**DIRECTIONS FOR THIS TASK**
Read through the listing below and copy each line in which the word "Toggle" occurs.

**STORED DATA**

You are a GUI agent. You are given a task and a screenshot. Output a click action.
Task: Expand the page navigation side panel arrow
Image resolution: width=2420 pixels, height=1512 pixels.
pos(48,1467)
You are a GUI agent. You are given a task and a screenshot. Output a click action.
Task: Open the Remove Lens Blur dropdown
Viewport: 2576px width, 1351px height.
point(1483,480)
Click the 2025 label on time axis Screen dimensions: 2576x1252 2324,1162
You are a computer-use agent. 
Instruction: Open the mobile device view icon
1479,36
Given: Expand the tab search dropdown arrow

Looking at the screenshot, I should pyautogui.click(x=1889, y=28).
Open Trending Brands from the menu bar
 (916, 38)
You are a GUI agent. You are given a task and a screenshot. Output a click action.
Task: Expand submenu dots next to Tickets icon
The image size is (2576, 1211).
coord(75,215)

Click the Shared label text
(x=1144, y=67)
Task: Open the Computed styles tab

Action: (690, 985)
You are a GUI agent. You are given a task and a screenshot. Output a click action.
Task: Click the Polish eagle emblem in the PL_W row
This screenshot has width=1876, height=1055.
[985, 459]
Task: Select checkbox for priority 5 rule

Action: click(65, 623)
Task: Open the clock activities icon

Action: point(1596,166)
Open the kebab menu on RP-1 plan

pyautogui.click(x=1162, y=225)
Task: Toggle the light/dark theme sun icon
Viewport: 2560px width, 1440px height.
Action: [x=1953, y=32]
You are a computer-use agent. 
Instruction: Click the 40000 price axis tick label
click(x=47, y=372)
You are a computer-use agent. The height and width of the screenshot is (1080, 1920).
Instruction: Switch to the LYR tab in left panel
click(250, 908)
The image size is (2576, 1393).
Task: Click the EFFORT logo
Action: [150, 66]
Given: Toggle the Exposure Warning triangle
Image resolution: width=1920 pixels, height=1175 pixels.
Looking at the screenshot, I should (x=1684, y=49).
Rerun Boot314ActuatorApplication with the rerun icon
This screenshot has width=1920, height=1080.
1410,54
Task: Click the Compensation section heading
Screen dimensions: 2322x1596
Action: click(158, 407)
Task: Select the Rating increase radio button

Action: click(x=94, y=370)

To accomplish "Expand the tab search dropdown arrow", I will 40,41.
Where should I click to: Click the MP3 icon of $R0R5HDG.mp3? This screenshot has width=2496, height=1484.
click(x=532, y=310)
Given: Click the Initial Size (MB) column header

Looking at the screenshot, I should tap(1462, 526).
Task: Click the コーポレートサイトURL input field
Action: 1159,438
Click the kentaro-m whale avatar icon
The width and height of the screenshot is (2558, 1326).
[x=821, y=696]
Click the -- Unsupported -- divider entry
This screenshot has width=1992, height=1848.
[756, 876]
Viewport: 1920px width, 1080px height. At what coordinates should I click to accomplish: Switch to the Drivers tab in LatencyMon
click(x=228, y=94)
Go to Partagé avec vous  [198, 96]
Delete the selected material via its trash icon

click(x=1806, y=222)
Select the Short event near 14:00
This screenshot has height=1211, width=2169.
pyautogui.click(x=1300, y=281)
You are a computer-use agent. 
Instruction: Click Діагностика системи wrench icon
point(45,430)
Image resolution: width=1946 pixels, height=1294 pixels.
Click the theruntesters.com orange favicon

**ANSWER SECTION**
Task: Toggle the light/dark theme sun icon
Given: Toggle the Exposure Warning triangle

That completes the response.